Records from a data source
————————
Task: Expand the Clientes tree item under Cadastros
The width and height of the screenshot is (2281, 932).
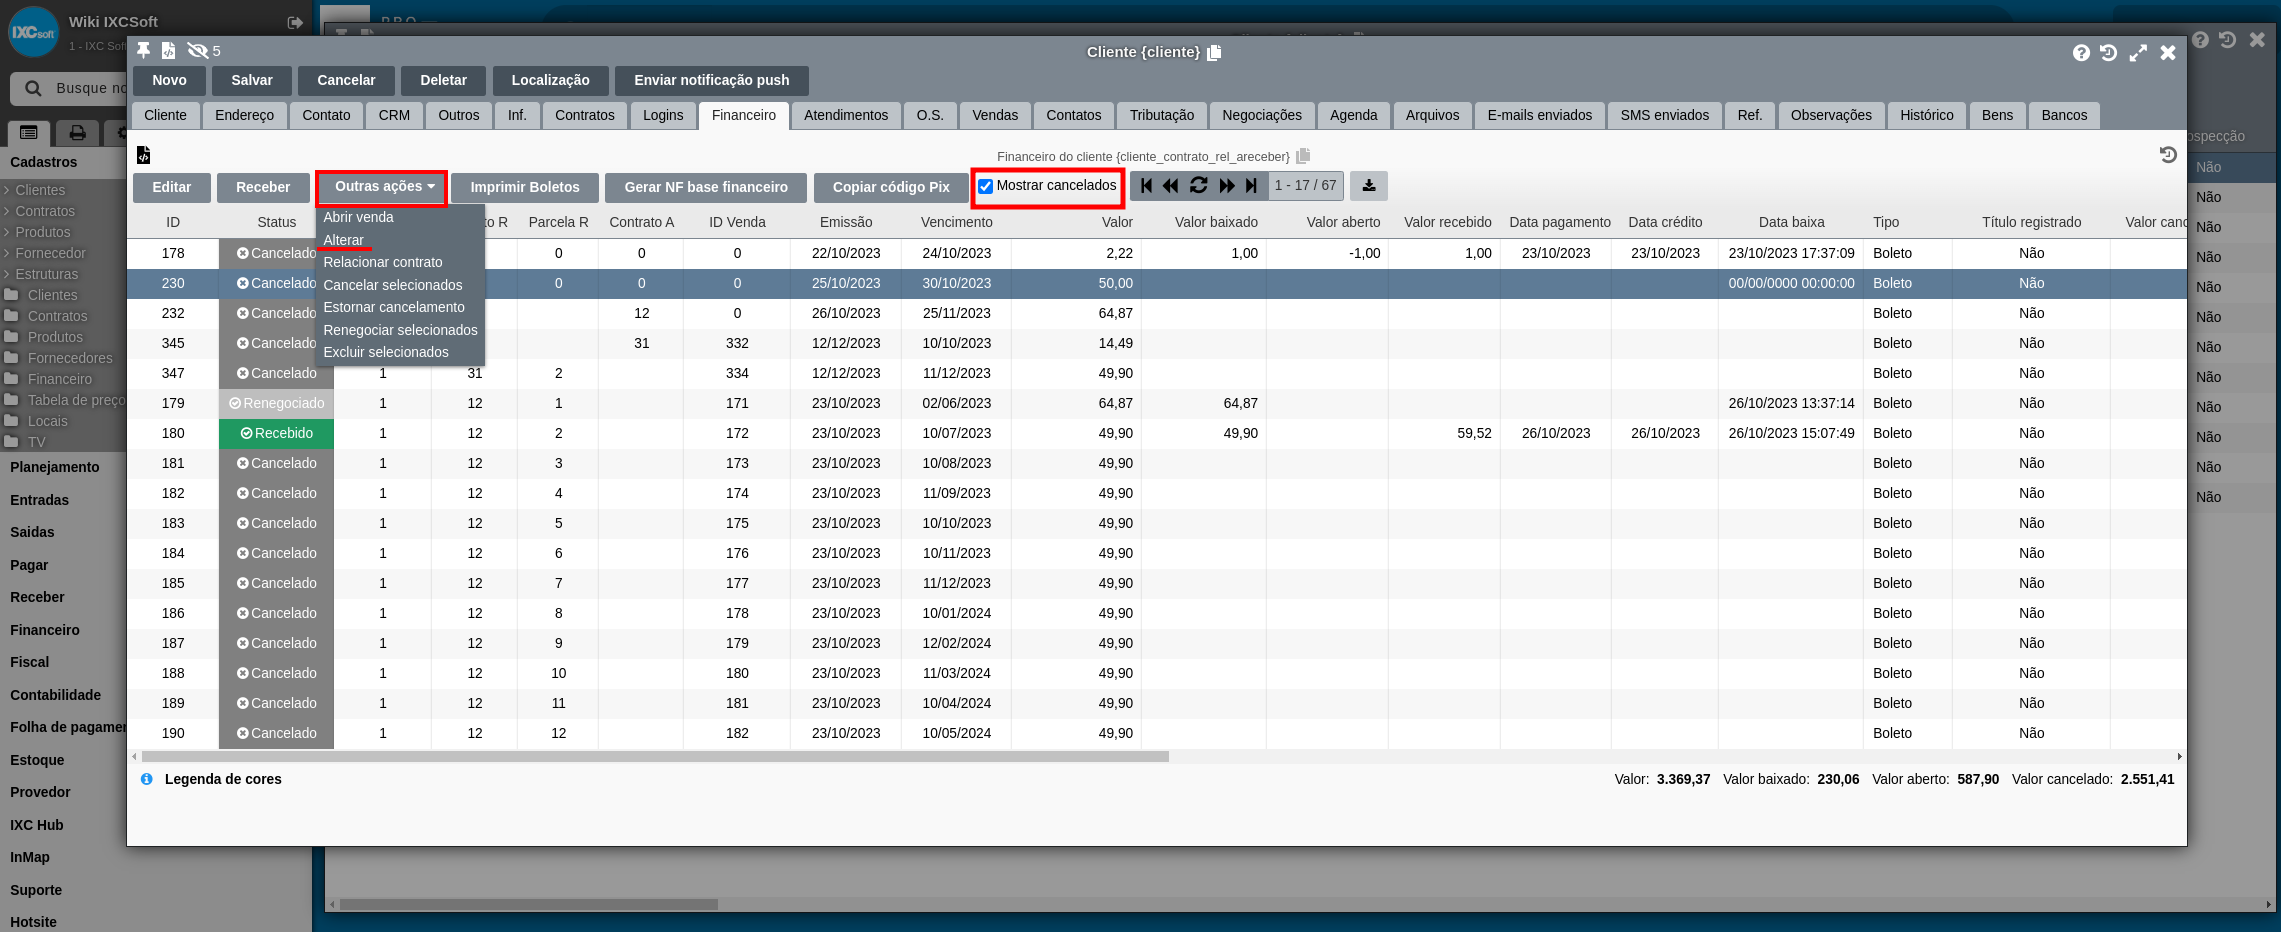Action: 40,190
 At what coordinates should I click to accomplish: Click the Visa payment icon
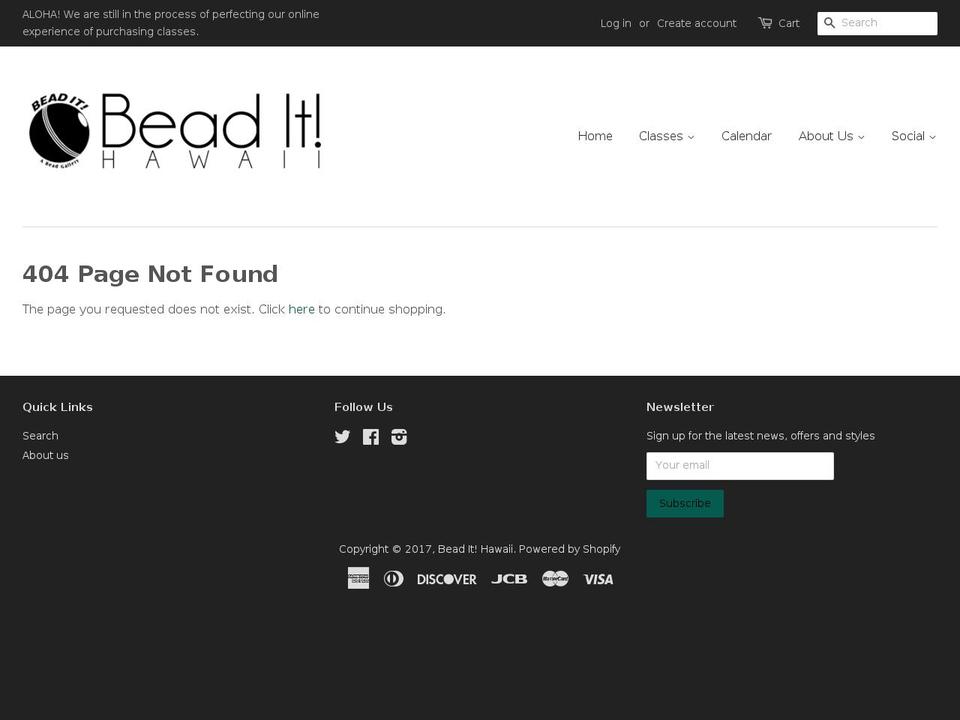click(x=598, y=578)
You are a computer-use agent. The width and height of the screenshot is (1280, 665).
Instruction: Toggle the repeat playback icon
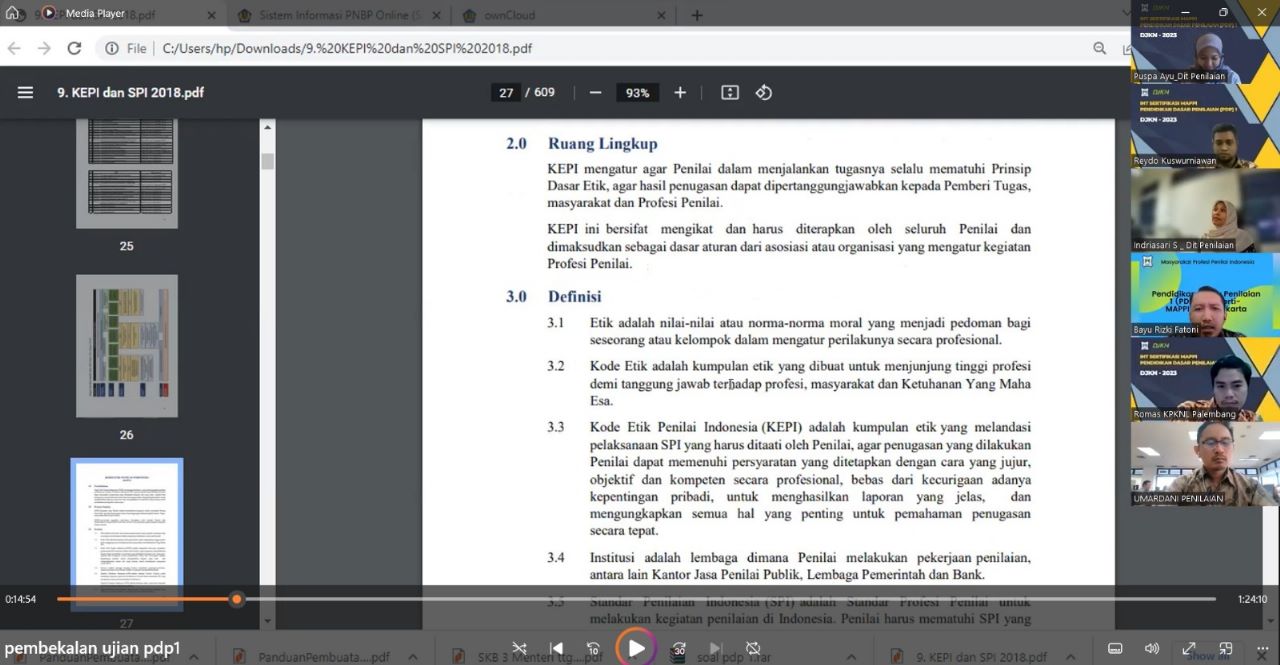(753, 648)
————————
* YOUR GOAL
Quote the records above exactly, leaving out any pictures.

* THE COMPLETED TASK
Task: Expand the Clientes tree item under Cadastros
The width and height of the screenshot is (2281, 932).
Action: 40,190
 At what coordinates should I click to accomplish: Click the Visa payment icon
click(x=598, y=578)
You are a computer-use agent. The width and height of the screenshot is (1280, 665).
Instruction: Toggle the repeat playback icon
(753, 648)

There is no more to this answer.